For a submitted job, the job's sync point state could be reset at a submission time, for example like I did it in the grate-kernel's experimental driver [2].
[2] https://github.com/grate-driver/linux/blob/master/drivers/gpu/host1x/soc/cha...
- Sync points should be properly refcounted. Job's sync points
shouldn't be re-used while job is alive.
- The job's sync point can't be re-used after job's submission (UAPI
constraint!). Userspace must free sync point and allocate a new one for the next job submission. And now we:
- Know that job's sync point is always in a healthy state!
- We're not limited by a number of physically available hardware sync points! Allocation should block until free sync point is available.
- The logical number of job's sync point increments matches the SP hardware state! Which is handy for a job's debugging.
Optionally, the job's sync point could be auto-removed from the DRM's context after job's submission, avoiding a need for an extra SYNCPT_PUT IOCTL invocation to be done by userspace after the job's submission. Could be a job's flag.
I think this would cause problems where after a job completes but before the fence has been waited, the syncpoint is already recycled (especially if the syncpoint is reset into some clean state).
Exactly, good point! The dma-fence shouldn't be hardwired to the sync point in order to avoid this situation :)
Please take a look at the fence implementation that I made for the grate-driver [3]. The host1x-fence is a dma-fence [4] that is attached to a sync point by host1x_fence_create(). Once job is completed, the host1x-fence is detached from the sync point [5][6] and sync point could be recycled safely!
[3] https://github.com/grate-driver/linux/blob/master/drivers/gpu/host1x/fence.c
[4] https://github.com/grate-driver/linux/blob/master/include/linux/host1x.h#L45...
[5] https://github.com/grate-driver/linux/blob/master/drivers/gpu/host1x/soc/syn...
[6] https://github.com/grate-driver/linux/blob/master/drivers/gpu/drm/tegra/uapi...
Please try to take a closer look at the grate-driver's implementation if you haven't yet. I think we should be able to reuse or improve some of the ideas. That implementation isn't 100% complete, it doesn't cover things like CPU-incremented or exported sync points for example, but basics are there.
I would prefer having a syncpoint for each userspace channel context (several of which could share a hardware channel if MLOCKing is not used).
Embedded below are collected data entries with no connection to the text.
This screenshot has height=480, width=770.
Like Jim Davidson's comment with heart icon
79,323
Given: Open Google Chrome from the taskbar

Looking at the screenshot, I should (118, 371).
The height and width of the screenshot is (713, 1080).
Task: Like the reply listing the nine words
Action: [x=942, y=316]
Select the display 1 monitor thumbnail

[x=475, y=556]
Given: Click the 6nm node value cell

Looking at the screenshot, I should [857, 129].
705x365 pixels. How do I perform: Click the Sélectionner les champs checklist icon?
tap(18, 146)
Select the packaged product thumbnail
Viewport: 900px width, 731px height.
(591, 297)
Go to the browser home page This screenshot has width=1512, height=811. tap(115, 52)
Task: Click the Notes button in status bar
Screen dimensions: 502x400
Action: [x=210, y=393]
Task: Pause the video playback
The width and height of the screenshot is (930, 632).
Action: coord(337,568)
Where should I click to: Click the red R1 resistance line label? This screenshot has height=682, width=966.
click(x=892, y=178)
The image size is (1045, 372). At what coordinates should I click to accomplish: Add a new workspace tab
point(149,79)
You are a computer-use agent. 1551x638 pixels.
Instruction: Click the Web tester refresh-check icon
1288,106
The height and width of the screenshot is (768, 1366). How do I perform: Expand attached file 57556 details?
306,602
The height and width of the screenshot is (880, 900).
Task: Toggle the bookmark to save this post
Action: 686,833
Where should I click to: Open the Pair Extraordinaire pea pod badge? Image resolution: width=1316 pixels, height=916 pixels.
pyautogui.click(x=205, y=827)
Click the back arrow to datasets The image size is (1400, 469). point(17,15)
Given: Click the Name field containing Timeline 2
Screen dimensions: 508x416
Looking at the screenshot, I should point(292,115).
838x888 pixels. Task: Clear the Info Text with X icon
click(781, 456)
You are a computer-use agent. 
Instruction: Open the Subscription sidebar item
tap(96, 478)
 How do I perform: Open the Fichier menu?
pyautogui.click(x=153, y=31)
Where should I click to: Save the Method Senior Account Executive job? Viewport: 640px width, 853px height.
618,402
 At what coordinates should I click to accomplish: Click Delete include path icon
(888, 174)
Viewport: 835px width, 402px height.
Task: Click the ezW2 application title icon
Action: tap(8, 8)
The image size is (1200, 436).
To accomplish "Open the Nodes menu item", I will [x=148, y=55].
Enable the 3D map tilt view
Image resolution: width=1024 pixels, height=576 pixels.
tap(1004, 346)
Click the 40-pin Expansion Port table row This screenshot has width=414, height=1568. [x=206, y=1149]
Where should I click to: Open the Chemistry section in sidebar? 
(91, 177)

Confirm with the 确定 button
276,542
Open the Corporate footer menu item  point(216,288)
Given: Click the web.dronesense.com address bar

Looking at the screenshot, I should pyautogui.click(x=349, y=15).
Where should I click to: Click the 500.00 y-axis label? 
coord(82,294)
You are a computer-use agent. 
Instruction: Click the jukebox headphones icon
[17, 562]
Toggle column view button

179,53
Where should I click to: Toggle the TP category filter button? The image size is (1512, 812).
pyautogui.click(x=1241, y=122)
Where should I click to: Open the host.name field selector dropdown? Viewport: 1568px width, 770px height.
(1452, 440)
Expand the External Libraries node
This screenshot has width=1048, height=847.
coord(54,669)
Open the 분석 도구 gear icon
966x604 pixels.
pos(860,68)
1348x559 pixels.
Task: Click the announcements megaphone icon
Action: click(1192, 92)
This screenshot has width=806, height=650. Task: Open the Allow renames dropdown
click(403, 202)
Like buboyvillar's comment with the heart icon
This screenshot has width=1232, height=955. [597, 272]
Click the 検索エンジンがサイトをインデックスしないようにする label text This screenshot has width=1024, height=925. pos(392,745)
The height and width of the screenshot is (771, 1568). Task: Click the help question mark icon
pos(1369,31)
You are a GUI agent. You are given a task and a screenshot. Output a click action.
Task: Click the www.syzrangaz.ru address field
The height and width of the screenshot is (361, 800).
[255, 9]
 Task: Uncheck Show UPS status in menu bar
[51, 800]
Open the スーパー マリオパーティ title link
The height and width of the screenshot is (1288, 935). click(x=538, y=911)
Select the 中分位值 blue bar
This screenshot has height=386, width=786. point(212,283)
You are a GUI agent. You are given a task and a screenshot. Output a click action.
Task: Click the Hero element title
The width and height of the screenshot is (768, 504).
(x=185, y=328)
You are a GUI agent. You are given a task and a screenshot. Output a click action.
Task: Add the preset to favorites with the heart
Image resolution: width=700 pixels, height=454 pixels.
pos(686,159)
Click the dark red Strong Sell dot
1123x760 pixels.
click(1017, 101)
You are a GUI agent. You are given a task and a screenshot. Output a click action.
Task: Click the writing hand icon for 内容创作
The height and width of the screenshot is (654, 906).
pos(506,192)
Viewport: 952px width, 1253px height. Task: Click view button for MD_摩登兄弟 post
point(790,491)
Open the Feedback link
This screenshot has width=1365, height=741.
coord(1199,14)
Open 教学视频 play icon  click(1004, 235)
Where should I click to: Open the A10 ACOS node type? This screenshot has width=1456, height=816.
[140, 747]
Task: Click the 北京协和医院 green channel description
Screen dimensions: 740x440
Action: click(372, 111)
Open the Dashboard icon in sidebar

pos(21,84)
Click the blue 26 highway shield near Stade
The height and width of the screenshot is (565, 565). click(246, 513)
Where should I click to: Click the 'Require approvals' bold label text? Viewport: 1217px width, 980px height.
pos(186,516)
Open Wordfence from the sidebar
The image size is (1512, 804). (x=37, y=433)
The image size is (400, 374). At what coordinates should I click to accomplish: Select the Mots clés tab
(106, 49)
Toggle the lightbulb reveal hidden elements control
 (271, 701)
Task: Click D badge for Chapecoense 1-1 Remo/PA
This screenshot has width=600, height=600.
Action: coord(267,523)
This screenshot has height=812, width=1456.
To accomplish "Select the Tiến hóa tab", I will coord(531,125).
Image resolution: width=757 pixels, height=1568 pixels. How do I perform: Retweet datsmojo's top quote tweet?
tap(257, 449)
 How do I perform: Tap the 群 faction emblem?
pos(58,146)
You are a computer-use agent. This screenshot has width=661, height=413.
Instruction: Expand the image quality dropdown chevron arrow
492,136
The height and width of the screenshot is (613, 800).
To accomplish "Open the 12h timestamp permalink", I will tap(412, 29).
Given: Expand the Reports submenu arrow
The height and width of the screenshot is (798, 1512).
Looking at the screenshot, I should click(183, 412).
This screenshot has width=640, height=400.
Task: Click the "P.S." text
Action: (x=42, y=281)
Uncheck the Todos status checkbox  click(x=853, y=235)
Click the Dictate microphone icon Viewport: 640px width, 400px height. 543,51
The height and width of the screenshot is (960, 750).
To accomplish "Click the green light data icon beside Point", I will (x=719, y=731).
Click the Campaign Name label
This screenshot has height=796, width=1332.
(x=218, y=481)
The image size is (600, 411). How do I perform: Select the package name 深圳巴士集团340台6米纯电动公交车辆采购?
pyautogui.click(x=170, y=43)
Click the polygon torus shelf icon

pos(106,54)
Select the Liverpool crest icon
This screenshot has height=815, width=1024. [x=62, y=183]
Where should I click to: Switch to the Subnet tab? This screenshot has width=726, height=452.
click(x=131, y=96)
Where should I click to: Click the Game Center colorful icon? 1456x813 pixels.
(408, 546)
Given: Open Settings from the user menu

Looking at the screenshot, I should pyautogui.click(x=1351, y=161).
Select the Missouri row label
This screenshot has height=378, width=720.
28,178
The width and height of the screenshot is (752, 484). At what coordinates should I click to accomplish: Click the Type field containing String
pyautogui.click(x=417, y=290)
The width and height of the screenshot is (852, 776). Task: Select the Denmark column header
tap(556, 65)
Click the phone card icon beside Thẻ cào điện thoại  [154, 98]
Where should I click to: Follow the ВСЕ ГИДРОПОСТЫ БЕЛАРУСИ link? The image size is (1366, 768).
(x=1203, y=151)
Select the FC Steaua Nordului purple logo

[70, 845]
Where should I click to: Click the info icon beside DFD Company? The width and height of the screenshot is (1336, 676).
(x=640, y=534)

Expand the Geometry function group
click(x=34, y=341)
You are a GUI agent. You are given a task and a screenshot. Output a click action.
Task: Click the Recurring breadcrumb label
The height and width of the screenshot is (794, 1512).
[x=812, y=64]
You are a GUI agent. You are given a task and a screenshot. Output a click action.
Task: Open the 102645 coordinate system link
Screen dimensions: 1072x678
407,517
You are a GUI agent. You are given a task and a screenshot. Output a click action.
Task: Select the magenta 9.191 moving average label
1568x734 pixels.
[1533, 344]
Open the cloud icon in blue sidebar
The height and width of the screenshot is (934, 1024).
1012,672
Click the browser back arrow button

In my experience it's then not difficult to pinpoint which job has failed, and if each userspace channel context uses a separate syncpoint, a hanging job wouldn't mess with other application's jobs, either.
I agree that there shouldn't be any problems with finding what job is hanged. The timed out job is always the hanged job, no? :)
Also, please take a look at the DRM scheduler. Once I started to wire up the DRM scheduler support in the grate-driver, I realized that there is no real need to try to recover sync point's counter and etc, like the current upstream host1x driver does for a hanged job. When job is hanged, the whole channel should be turned down and reset, the job's sync point state reset, client's HW engine reset, all the pre-queued jobs re-submitted. And the generic DRM job scheduler helps us with that! It also has other neat features which I haven't tried yet, like job priorities for example.